In fact the ongoing productivity of the West End is a thing of wonder.
Even now, in mid-July, we’ve had two major consecutive opening nights there this week, and the press night diary next week is so full that Under the Blue Sky has had to opt for a Friday opening. By contrast, Broadway typically goes into hibernation after the early May cut-off point for eligibility for the Tony Awards, and doesn’t kick off again till September (though tonight, to immediately disprove that theory, [title of show] is transferring from Off-Broadway to the Lyceum); no wonder that New York Times critic Ben Brantley can bring himself to London for an entire month, filing daily blogs and an overview, as he did yesterday.
New York Post columnist Michael Riedel has been in town, too, catching up on shows, people and gossip (and working, too: he’s been filming podcasts on London theatre for his paper’s website); and yesterday, I got him working for me, as well, when he joined the daily classes I’m holding this week with a group of American theatregoers who are in London as part of a programme of the University of California, Berkeley, to talk about his career as a theatre journalist who stirs it up more than any other in New York — partly because he’s now the only theatre journalist in town left who has a twice-weekly spot to do so in.
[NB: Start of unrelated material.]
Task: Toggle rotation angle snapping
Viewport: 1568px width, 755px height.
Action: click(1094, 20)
In the age of endless internet bulletin boards and blogs, he is an old-fashioned news hound who ferrets out stories that give the rest of us something to write about; but more than that, behind the enjoyable mischief-making and regular pricking of pomposities, it occurs to me that his column often disguises a seriousness of purpose. He keeps the theatre being talked about in the pages of a major tabloid newspaper, and he makes it both newsworthy and fun. Yes, his business is often the business of celebrity - it sells papers as well as tickets - but as he tells it, he makes it matter.
Michael would, I’m sure, have had a field day on the story that Germaine Greer has been publicly denouncing last night’s opening, The Female of the Species, sight unseen; in fact, her fuming at a biographical incident from her own life forming the basis of the play, but not its substance, is far more dramatic than anything in it. But at least it has put the play in the news.
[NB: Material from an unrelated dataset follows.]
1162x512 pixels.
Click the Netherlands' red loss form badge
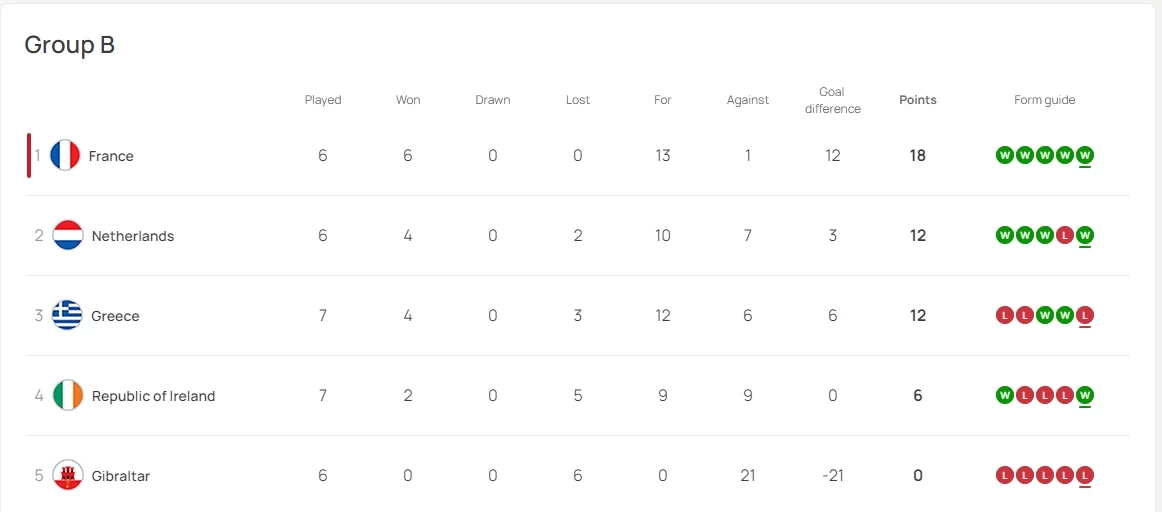tap(1065, 235)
Theatre - or at least theatre coverage — is being squeezed out on all sides, despite the fact that more people are going to the theatre than ever on both sides of the Atlantic, so we desperately need journalists like Riedel who can still command the kind of space he does, but also the serious attention he gives it. Hearing him talk yesterday was to realise that he’s actually a genuine theatre enthusiast, too, who really loves both showbusiness and the business of show.
There’s not enough of the same kind of agitating conscience going on over here, though I sometimes try to stir it up on this blog. I was pleased to arrive at the Vaudeville Theatre last night to be greeted by Nica Burns who told me that after my blog yesterday about the state of the toilets at the Garrick the night before she had sent a cross e-mail to the theatre manager wondering why they had not been checked. I’m glad to have pointed it out; but Nica then immediately banned me from going to the loo last night! I’m afraid I broke it, as after nearly 2 hours without a toilet break I had to go afterwards; and I am always amused by the fact that the incredibly cramped Vaudeville has quite possibly the oddest gents loo in the West End on the landing between the stalls and circle - there are only urinals.
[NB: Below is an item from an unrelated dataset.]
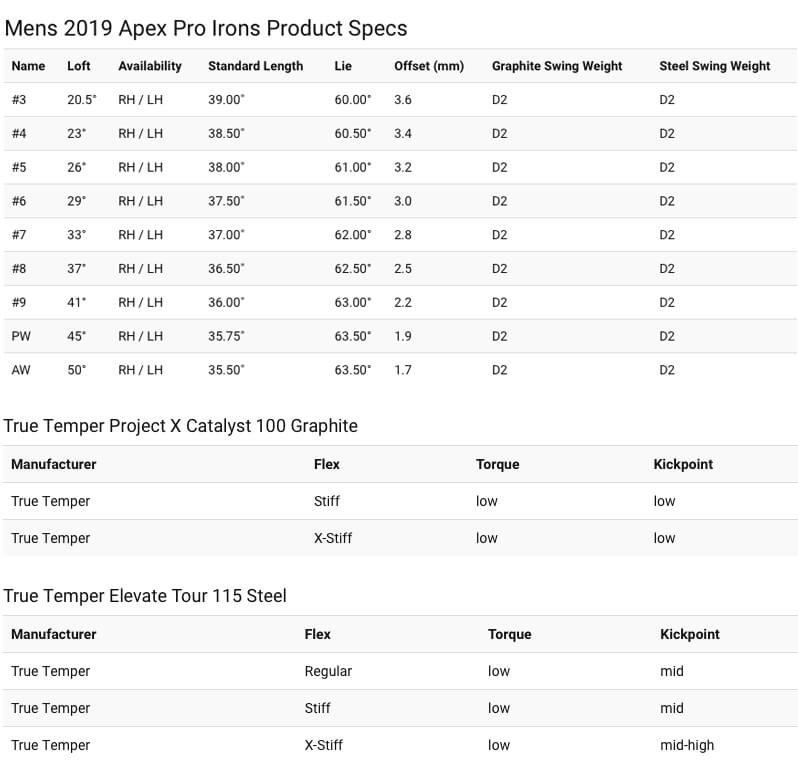
Task: Click True Temper Elevate Tour 115 Steel heading
Action: (145, 596)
But I’m also delighted to be able to report that no critic, at least on my side of the house, found themselves on the floor, as Charlie Spencer did at the last opening at this theatre when his seat broke, though it might have been rather more amusing than the play we saw last night.

Nica Burns sent a cross e-mail! What the hell is that about? She should speak directly to the manager - he/she works for her. And she should say: Fix the damn toilet - TODAY! A cross e mail doesn't get the job done. Better yet she should hire the plumber herself and deal with it herself to better understand the basic discomforts of her theatre chain.